Even though I’d whispered, my voice seemed to echo in the shaft. I pressed my back against one wall and my knees against the other, and then wriggled up the chute like a snake, hoping that there was nobody waiting for me on the other side. I moved quickly but as quietly as possible, fearful that Chuck and the others would hear me through the ductwork and discover what I was doing, despite the noise they were making. The inside of the shaft was black with soot, and I focused on breathing through my mouth, choking off sneezes that would have certainly given away my position.
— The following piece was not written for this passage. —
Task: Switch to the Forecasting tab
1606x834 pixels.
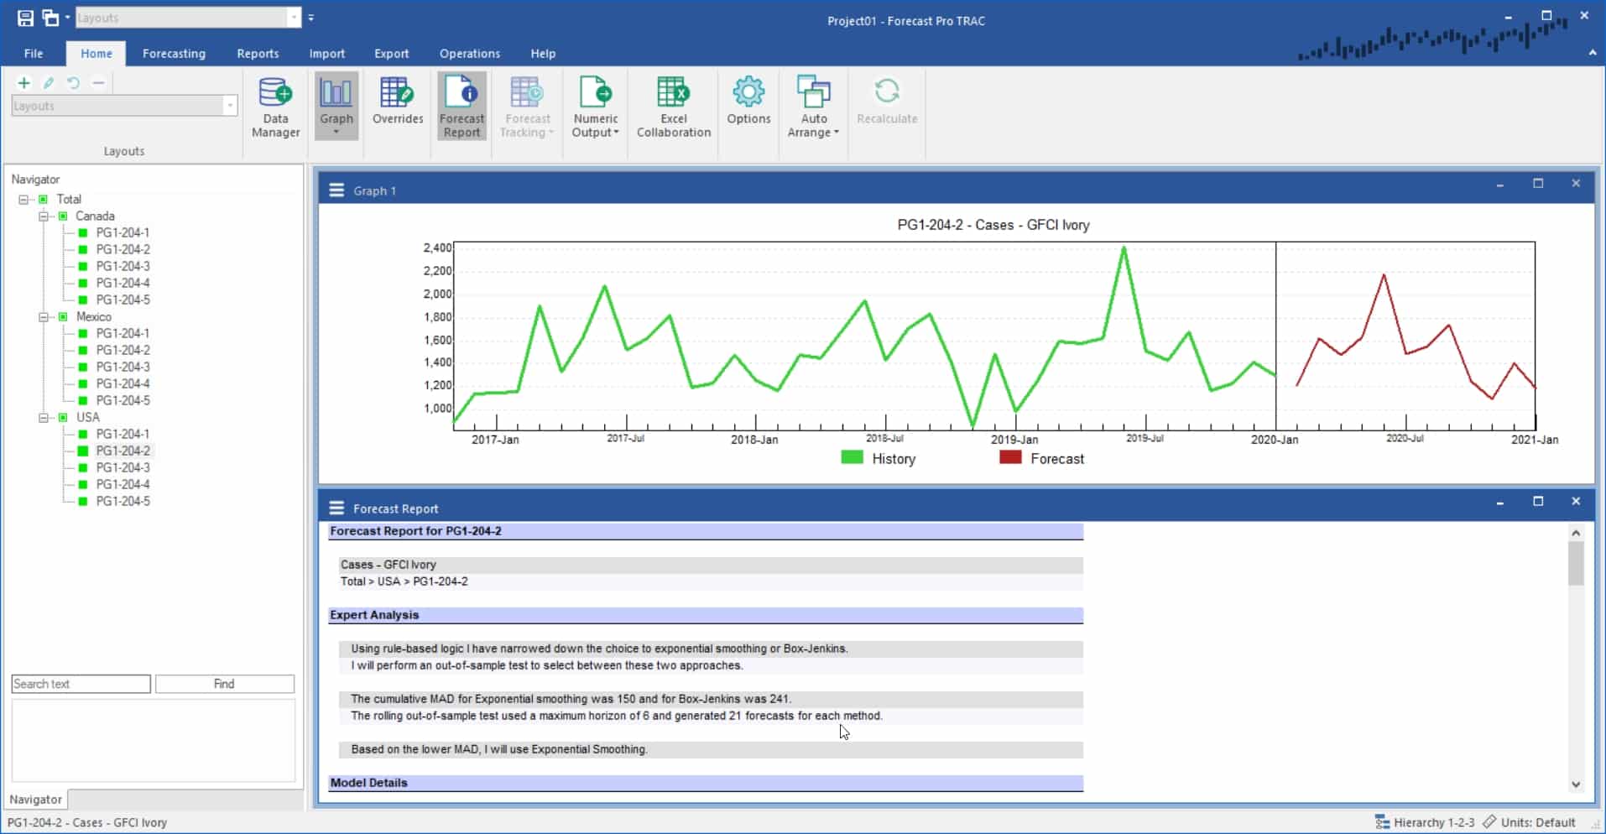Action: (x=173, y=53)
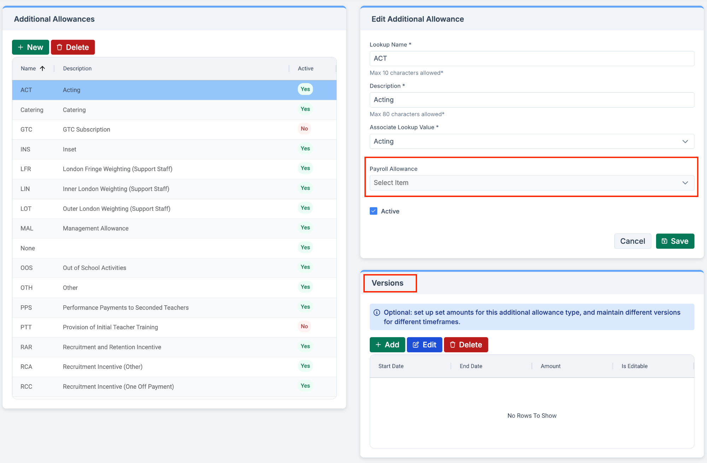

My eyes watered and my throat felt raw and scratchy. My breath began to sound harsh and loud, and I wondered if they could hear it echoing through the shaft. The chute narrowed and the walls began to feel like they were closing in on me. Sweat beaded on my forehead and cheeks, and stung my eyes. I tried blinking it away, but to no avail. My eyes watered and my vision blurred. The cloying smell from the cutting torch grew stronger, even inside the shaft. My muscles began to cramp, but I pushed on, determined to get away.

When I reached the top, I paused at the chute door and listened. I was far enough up that the sounds from below had faded, and although I could still smell burning metal, the stench wasn’t as overpowering. I didn’t hear anything from the shower room, and was fairly certain it was unoccupied, but I was still concerned that Chuck and the others would be able to hear me through the ductwork. By this point, the pain in my muscles and joints had grown excruciating. My body was starting to tremble and my vision was blurred to the point of blindness. I opened the chute door very slowly. When there was no reaction, I thrust my head through the opening. The air in the empty shower room felt cool upon my face, and I sighed with relief. Wiping the stinging sweat from my eyes, I slowly crawled out of the chute and plopped down onto the floor. A quick glance around confirmed that I was alone. Either the searchers hadn’t reached this level yet, or my escape hadn’t been discovered. I wondered how long it would take them to cut through the door to the incinerator room. At least a few more minutes, judging by how long it had taken me to climb up the chute. That bought me a little precious time, but once they’d broken into the room and figured out where I’d gone, that time would run out. Despite the danger, I sat there for a few moments until I’d caught my breath and the pain in my muscles had subsided. Then I scrambled to my feet and tried to figure out what the hell to do next.